CONSIGNE 1 >> Quels passages l'extrait sur l'occupation israélienne met-il entre guillemets ? Citez-les tous, dans leur ordre d'apparition.
CONSIGNE 2 >> Recopiez fidèlement l'extrait sur l'occupation israélienne : commencez au passage contenant « L’occupation militaire et » et arrêtez-vous après « retrait de l’armée. ».
CONSIGNE 3 >> Prolongez l'extrait sur l'occupation israélienne à partir de sa dernière phrase.
━━━ SÉLECTION ━━━
L’occupation militaire et la colonisation continuent à l’intérieur des blocs de colonies, aucune colonie existant en dehors de ces blocs n’est même démantelée, et la violence en Cisjordanie cesse ? On retrouve ici la position du colon, la violence ce n’est pas celle qu’il exerce quotidiennement sur le peuple qu’il opprime, ce sont toutes les marques du soulèvement de ce peuple qui résiste à l’oppression. La gauche sioniste dont Herzog est le leader ne semble pas concevoir le seul principe susceptible d’arrêter la « violence » dans les territoires occupés, c’est au minimum la fin de l’occupation et le retrait de l’armée.
3. « les deux parties progresseront pendant cette période vers la réalisation de la vision de deux États. Israël continuera de se séparer des Palestiniens en achevant le mur qui protégera Jérusalem et les blocs de colonies, de construire une zone tampon entre Jérusalem et les villages palestiniens qui entourent la ville, et donnera aux Palestiniens des pouvoirs élargis. »
Dans ce passage tout est à retenir. Rappel utile du Mur, invention de la gauche sioniste avec le fameux slogan « divorçons en paix ». comme si ces deux parties avaient jamais été mariées. Appropriation de Jérusalem entérinée, et généreusement Israël « donnera » des pouvoirs élargis aux soumis, sur la zone C, toutes les annexions antérieures semblent ici acquises.
━━━ EXTRAIT DES DONNÉES ━━━
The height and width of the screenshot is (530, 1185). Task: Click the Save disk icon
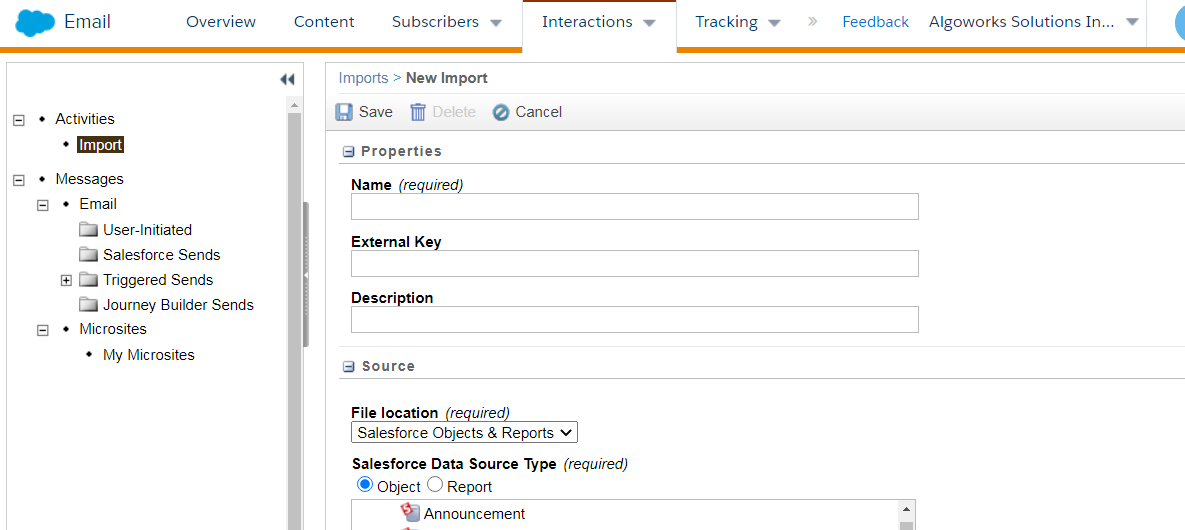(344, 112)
━━━
RÉPONSE RÉDIGÉE 1 >>
1. « violence »
2. « les deux parties progresseront pendant cette période vers la réalisation de la vision de deux États. Israël continuera de se séparer des Palestiniens en achevant le mur qui protégera Jérusalem et les blocs de colonies, de construire une zone tampon entre Jérusalem et les villages palestiniens qui entourent la ville, et donnera aux Palestiniens des pouvoirs élargis. »
3. « divorçons en paix »
4. « donnera »

RÉPONSE RÉDIGÉE 2 >>
L’occupation militaire et la colonisation continuent à l’intérieur des blocs de colonies, aucune colonie existant en dehors de ces blocs n’est même démantelée, et la violence en Cisjordanie cesse ? On retrouve ici la position du colon, la violence ce n’est pas celle qu’il exerce quotidiennement sur le peuple qu’il opprime, ce sont toutes les marques du soulèvement de ce peuple qui résiste à l’oppression. La gauche sioniste dont Herzog est le leader ne semble pas concevoir le seul principe susceptible d’arrêter la « violence » dans les territoires occupés, c’est au minimum la fin de l’occupation et le retrait de l’armée.

RÉPONSE RÉDIGÉE 3 >>
C’est à la quatrième étape qu’apparaît l’addition Israélienne
4.« Israël suspendra la construction hors des blocs de colonies et s’abstiendra de toutes mesures pour changer la réalité sur le terrain dans ces zones, à l’ exception des actions requises pour la sécurité, pour permettre de réaliser la vision de deux États. »
Traduction la violence est interdite dans les territoires occupés pendant dix ans, dans un territoire transformé en fromage de gruyère par les colonies, et cette situation est maintenue et « gelée » sauf dans les blocs.. mais de plus l’armée continue à régner en maître dans les territoires occupés.
La cinquième étape consiste en une reprise du plan Fayyad : l’argent international et le développement économique en lieu et place de libération nationale. On retrouve aussi l’arrogance du rapport à la communauté internationale, on fait ce qu’on veut et vous payez quand on vous le demande. Quant au comble du cynisme il concerne la réhabilitation des camps de réfugiés qui empêche sûrement nos sionistes si moraux de dormir la nuit, à moins qu’il ne s’agisse d’une première indication sur la destination des exilés qui voudraient rentrer chez eux ?
Le point 7 reprend entièrement la nécessité de liberté d’action totale maintenue de l’armée en Cisjordanie et « autour de » Gaza.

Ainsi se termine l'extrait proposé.